Even though the non-core MCA banks remain enabled, MCA errors will not
be handled (reported, cleared, etc.) on SMCA systems when the managing
CPU is offline.
Check if a CPU manages non-core MCA banks and, if so, prevent it from
being taken offline.
Signed-off-by: Yazen Ghannam <yazen.ghannam@amd.com>
---
arch/x86/kernel/cpu/mce/core.c | 24 ++++++++++++++++++++++++
1 file changed, 24 insertions(+)
diff --git a/arch/x86/kernel/cpu/mce/core.c b/arch/x86/kernel/cpu/mce/core.c
index 2a938f429c4d..cf1529d0e6b1 100644
--- a/arch/x86/kernel/cpu/mce/core.c
+++ b/arch/x86/kernel/cpu/mce/core.c
@@ -2770,10 +2770,34 @@ static int mce_cpu_online(unsigned int cpu)
return 0;
}
+static bool mce_cpu_is_hotpluggable(void)
+{
+ if (!mce_flags.smca)
+ return true;
+
+ /*
+ * SMCA systems use banks 0-6 for core units. Banks 7 and later are
+ * used for non-core units.
+ *
+ * Logical CPUs with 7 or fewer banks can be offlined, since they are not
+ * managing any non-core units.
+ *
+ * Check if non-core banks are enabled using MCG_CTL. The hardware may
+ * report MCG_CAP[Count] greater than is actually present, so it is not a
+ * good indicator that a CPU has non-core banks.
+ */
+ return fls_long(mce_rdmsrl(MSR_IA32_MCG_CTL)) <= 7;
+}
+
static int mce_cpu_pre_down(unsigned int cpu)
{
struct timer_list *t = this_cpu_ptr(&mce_timer);
+ if (!mce_cpu_is_hotpluggable()) {
+ pr_info("CPU%d is not hotpluggable\n", cpu);
+ return -EOPNOTSUPP;
+ }
+
mce_disable_cpu();
del_timer_sync(t);
mce_threshold_remove_device(cpu);
--
2.34.1
^ permalink raw reply related [flat|nested] 11+ messages in thread
* Re: [PATCH] x86/MCE: Prevent CPU offline for SMCA CPUs with non-core banks
2024-08-21 14:00 [PATCH] x86/MCE: Prevent CPU offline for SMCA CPUs with non-core banks Yazen Ghannam
@ 2024-08-21 18:35 ` boris.ostrovsky
2024-08-22 14:14 ` Yazen Ghannam
2024-08-25 11:16 ` Thomas Gleixner
1 sibling, 1 reply; 11+ messages in thread
From: boris.ostrovsky @ 2024-08-21 18:35 UTC (permalink / raw)
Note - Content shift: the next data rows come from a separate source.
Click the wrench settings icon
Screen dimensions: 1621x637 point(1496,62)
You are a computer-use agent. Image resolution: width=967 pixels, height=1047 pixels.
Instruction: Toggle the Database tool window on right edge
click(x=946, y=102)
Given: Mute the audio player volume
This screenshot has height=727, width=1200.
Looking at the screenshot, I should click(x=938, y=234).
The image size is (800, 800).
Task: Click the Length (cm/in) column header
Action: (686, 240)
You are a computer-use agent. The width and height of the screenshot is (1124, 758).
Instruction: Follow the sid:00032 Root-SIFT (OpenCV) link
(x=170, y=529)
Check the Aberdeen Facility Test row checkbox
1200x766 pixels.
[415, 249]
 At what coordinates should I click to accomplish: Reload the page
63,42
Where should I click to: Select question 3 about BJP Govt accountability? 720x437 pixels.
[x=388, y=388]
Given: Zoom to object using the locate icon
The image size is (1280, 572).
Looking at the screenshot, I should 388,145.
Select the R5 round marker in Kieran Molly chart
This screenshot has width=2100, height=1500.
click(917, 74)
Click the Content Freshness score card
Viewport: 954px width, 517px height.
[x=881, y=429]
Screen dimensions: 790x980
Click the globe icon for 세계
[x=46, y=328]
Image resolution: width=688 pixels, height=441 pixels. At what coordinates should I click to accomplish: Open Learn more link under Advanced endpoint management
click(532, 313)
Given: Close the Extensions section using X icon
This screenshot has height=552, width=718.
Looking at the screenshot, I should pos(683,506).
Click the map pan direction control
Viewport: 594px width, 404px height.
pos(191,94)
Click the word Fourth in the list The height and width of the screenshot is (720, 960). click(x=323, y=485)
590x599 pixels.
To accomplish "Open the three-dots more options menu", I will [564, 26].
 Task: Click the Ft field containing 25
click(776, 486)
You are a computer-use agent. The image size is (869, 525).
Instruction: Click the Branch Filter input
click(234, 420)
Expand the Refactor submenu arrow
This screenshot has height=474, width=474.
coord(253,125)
To: Yazen Ghannam, linux-edac
Cc: linux-kernel, tony.luck, x86, avadhut.naik, john.allen
On 8/21/24 10:00 AM, Yazen Ghannam wrote:
>
> + if (!mce_cpu_is_hotpluggable()) {
> + pr_info("CPU%d is not hotpluggable\n", cpu);
Can this error message be made a little more informative, e.g. that it
is emitted from MCA code? And is info the right level? I think notice
would be more appropriate.
-boris
^ permalink raw reply [flat|nested] 11+ messages in thread
* Re: [PATCH] x86/MCE: Prevent CPU offline for SMCA CPUs with non-core banks
2024-08-21 18:35 ` boris.ostrovsky
@ 2024-08-22 14:14 ` Yazen Ghannam
0 siblings, 0 replies; 11+ messages in thread
From: Yazen Ghannam @ 2024-08-22 14:14 UTC (permalink / raw)
To: boris.ostrovsky
Cc: linux-edac, linux-kernel, tony.luck, x86, avadhut.naik,
john.allen
On Wed, Aug 21, 2024 at 02:35:23PM -0400, boris.ostrovsky@oracle.com wrote:
>
>
> On 8/21/24 10:00 AM, Yazen Ghannam wrote:
>
> > + if (!mce_cpu_is_hotpluggable()) {
> > + pr_info("CPU%d is not hotpluggable\n", cpu);
>
> Can this error message be made a little more informative, e.g. that it is
> emitted from MCA code? And is info the right level? I think notice would be
> more appropriate.
>
Sure thing. I can change the level to notice.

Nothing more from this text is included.